Requirement:
Could you transcribe all of the data word for word?

--- --- ---

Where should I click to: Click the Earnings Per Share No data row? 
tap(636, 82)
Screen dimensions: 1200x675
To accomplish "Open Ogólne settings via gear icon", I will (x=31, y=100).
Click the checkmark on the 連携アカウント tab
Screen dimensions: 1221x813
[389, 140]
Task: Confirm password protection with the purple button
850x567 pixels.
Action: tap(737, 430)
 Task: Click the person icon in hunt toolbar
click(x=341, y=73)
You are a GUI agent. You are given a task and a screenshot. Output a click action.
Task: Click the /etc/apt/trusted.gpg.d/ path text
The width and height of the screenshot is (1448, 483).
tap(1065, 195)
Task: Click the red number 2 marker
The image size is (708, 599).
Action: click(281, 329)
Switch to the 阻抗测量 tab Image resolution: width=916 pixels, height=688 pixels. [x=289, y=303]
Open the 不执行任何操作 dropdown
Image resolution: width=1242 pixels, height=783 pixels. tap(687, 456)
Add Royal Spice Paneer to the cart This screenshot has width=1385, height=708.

--- --- ---

Solution:
Where should I click to: Click the Earnings Per Share No data row? 
tap(636, 82)
Screen dimensions: 1200x675
To accomplish "Open Ogólne settings via gear icon", I will (x=31, y=100).
Click the checkmark on the 連携アカウント tab
Screen dimensions: 1221x813
[389, 140]
Task: Confirm password protection with the purple button
850x567 pixels.
Action: tap(737, 430)
 Task: Click the person icon in hunt toolbar
click(x=341, y=73)
You are a GUI agent. You are given a task and a screenshot. Output a click action.
Task: Click the /etc/apt/trusted.gpg.d/ path text
The width and height of the screenshot is (1448, 483).
tap(1065, 195)
Task: Click the red number 2 marker
The image size is (708, 599).
Action: click(281, 329)
Switch to the 阻抗测量 tab Image resolution: width=916 pixels, height=688 pixels. [x=289, y=303]
Open the 不执行任何操作 dropdown
Image resolution: width=1242 pixels, height=783 pixels. tap(687, 456)
Add Royal Spice Paneer to the cart This screenshot has width=1385, height=708.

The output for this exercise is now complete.